C. Gordon Fullerton
Widely known as a test pilot extraordinaire, C. Gordon Fullerton fulfilled three distinguished careers centered on aeronautics and spaceflight. He spent 30 years in the U.S. Air Force (1958–1988), retiring with the rank of colonel after serving as a bomber pilot, fighter pilot, and test pilot. During 20 of those years, he was an astronaut in the Apollo, Skylab, and Space Shuttle programs (1966–1986). Then, for more than 20 years, he was a flight research pilot and chief pilot at the NASA Dryden Flight Research Center (1986–2007).
He was a master of the exacting and dangerous field of experimental flight research. Few people have accumulated as much time in experimental flight as Fullerton: more than 380 hours in space and 16,000 hours in 135 different aircraft. Having earned two engineering degrees from the California Institute of Technology, Fullerton applied his knowledge and love of flying to improve flight safety and airworthiness.
Fullerton was one of four pilots to fly the Space Shuttle prototype Enterprise for the 1977 approach and landing test series.
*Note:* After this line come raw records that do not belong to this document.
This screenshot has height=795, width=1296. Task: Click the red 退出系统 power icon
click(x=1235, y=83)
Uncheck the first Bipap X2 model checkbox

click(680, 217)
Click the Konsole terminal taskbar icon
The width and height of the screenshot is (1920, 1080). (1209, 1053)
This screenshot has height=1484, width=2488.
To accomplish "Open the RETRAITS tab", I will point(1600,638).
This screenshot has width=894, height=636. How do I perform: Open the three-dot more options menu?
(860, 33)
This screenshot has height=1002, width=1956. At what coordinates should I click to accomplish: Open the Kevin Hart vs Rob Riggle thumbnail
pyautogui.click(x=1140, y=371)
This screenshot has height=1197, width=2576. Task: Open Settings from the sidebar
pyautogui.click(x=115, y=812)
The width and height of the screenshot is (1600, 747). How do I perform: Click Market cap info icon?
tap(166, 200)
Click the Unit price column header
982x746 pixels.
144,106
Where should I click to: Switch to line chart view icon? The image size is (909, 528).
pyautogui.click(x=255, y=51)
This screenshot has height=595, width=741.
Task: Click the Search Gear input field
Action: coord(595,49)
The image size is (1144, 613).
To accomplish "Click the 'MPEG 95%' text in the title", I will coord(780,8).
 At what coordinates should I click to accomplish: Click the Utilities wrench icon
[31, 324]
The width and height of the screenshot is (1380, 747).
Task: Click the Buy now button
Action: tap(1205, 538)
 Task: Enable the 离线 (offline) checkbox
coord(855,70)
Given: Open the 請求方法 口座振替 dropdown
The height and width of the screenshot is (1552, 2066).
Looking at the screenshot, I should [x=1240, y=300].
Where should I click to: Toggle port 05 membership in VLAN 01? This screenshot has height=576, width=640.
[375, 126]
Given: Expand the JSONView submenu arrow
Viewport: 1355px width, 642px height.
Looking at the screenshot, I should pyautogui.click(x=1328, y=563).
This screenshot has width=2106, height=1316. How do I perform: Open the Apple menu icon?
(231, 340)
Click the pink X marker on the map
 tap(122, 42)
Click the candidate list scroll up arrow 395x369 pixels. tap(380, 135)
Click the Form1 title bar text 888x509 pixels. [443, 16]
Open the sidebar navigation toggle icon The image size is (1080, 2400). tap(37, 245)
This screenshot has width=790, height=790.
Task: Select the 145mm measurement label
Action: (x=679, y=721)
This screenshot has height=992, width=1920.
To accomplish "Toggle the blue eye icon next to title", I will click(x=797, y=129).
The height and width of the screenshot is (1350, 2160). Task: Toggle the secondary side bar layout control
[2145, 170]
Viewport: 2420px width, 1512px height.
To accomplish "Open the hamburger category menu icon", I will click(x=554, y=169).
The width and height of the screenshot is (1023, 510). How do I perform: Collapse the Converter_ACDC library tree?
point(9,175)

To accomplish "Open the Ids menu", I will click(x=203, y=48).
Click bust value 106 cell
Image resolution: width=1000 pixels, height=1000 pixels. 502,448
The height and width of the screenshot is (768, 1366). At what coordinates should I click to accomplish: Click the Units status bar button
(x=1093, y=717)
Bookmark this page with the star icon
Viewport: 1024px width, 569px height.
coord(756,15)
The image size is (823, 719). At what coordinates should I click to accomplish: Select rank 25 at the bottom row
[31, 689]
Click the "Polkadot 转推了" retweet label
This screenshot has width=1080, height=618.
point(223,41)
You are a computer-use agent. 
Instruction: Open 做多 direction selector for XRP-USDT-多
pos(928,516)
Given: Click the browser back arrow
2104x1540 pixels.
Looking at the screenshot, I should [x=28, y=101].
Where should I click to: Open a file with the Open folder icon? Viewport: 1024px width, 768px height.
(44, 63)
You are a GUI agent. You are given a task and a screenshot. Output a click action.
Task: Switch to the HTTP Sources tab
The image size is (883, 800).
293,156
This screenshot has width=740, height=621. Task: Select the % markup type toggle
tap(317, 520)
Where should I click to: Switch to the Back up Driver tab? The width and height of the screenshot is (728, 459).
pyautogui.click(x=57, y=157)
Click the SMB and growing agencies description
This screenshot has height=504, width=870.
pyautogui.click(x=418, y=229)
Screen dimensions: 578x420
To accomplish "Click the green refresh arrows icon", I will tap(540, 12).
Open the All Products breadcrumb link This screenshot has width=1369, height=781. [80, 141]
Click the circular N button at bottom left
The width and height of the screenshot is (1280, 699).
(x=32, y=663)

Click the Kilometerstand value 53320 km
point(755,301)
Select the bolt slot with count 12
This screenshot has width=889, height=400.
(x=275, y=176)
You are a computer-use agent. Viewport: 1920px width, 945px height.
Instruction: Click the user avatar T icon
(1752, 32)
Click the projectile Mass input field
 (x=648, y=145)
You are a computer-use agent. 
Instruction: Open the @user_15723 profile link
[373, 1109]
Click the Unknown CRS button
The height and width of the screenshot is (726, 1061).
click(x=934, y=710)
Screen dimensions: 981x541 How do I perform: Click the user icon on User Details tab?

He went on to pilot Columbia’s third mission in 1982, the only shuttle mission to land at White Sands, New Mexico, and to command the Spacelab 2 mission on Challenger in 1985, expertly reaching orbit after an engine failure during ascent.
Fullerton’s many honors include induction into the Astronaut Hall of Fame and the International Space Hall of Fame, awards of several Department of Defense and NASA service medals, and being elected a Fellow of the Society of Experimental Test Pilots. In 2009 this museum honored him with the National Air and Space Museum Trophy Award for Lifetime Achievement.
Valerie Neal is a curator in the Space History Department of the National Air and Space Museum.